WHAT YOU ARE ASKED TO DO » Whatever appears in the data below, copy it exactly.

EXTRACTED RECORDS »
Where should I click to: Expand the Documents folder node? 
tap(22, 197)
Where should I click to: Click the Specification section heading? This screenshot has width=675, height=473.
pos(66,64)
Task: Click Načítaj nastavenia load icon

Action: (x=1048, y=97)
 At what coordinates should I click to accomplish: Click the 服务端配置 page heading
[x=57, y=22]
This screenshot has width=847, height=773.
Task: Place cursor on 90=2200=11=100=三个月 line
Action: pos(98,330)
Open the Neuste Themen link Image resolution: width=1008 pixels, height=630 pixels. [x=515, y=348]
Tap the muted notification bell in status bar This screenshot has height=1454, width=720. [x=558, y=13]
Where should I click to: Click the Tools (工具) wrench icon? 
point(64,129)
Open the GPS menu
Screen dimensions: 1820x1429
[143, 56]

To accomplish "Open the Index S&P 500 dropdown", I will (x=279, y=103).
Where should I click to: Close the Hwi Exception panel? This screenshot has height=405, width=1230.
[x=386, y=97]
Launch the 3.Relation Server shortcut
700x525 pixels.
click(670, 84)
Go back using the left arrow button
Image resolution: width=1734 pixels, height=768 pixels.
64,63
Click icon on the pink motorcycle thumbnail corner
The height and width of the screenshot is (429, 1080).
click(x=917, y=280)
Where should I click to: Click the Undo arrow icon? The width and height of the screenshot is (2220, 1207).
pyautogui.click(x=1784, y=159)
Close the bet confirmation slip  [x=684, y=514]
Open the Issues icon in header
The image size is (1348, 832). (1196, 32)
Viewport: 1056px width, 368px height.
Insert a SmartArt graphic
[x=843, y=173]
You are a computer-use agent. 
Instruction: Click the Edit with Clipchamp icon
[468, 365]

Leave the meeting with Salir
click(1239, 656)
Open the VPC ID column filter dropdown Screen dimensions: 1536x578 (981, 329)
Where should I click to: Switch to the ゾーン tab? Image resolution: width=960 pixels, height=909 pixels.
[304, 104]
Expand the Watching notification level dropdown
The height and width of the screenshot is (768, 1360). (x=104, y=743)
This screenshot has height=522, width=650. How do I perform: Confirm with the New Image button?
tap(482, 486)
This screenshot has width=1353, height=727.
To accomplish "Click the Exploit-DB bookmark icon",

ANSWER FOR THE TASK »
Where should I click to: Expand the Documents folder node? 
tap(22, 197)
Where should I click to: Click the Specification section heading? This screenshot has width=675, height=473.
pos(66,64)
Task: Click Načítaj nastavenia load icon

Action: (x=1048, y=97)
 At what coordinates should I click to accomplish: Click the 服务端配置 page heading
[x=57, y=22]
This screenshot has width=847, height=773.
Task: Place cursor on 90=2200=11=100=三个月 line
Action: pos(98,330)
Open the Neuste Themen link Image resolution: width=1008 pixels, height=630 pixels. [x=515, y=348]
Tap the muted notification bell in status bar This screenshot has height=1454, width=720. [x=558, y=13]
Where should I click to: Click the Tools (工具) wrench icon? 
point(64,129)
Open the GPS menu
Screen dimensions: 1820x1429
[143, 56]

To accomplish "Open the Index S&P 500 dropdown", I will (x=279, y=103).
Where should I click to: Close the Hwi Exception panel? This screenshot has height=405, width=1230.
[x=386, y=97]
Launch the 3.Relation Server shortcut
700x525 pixels.
click(670, 84)
Go back using the left arrow button
Image resolution: width=1734 pixels, height=768 pixels.
64,63
Click icon on the pink motorcycle thumbnail corner
The height and width of the screenshot is (429, 1080).
click(x=917, y=280)
Where should I click to: Click the Undo arrow icon? The width and height of the screenshot is (2220, 1207).
pyautogui.click(x=1784, y=159)
Close the bet confirmation slip  [x=684, y=514]
Open the Issues icon in header
The image size is (1348, 832). (1196, 32)
Viewport: 1056px width, 368px height.
Insert a SmartArt graphic
[x=843, y=173]
You are a computer-use agent. 
Instruction: Click the Edit with Clipchamp icon
[468, 365]

Leave the meeting with Salir
click(1239, 656)
Open the VPC ID column filter dropdown Screen dimensions: 1536x578 (981, 329)
Where should I click to: Switch to the ゾーン tab? Image resolution: width=960 pixels, height=909 pixels.
[304, 104]
Expand the Watching notification level dropdown
The height and width of the screenshot is (768, 1360). (x=104, y=743)
This screenshot has height=522, width=650. How do I perform: Confirm with the New Image button?
tap(482, 486)
This screenshot has width=1353, height=727.
To accomplish "Click the Exploit-DB bookmark icon",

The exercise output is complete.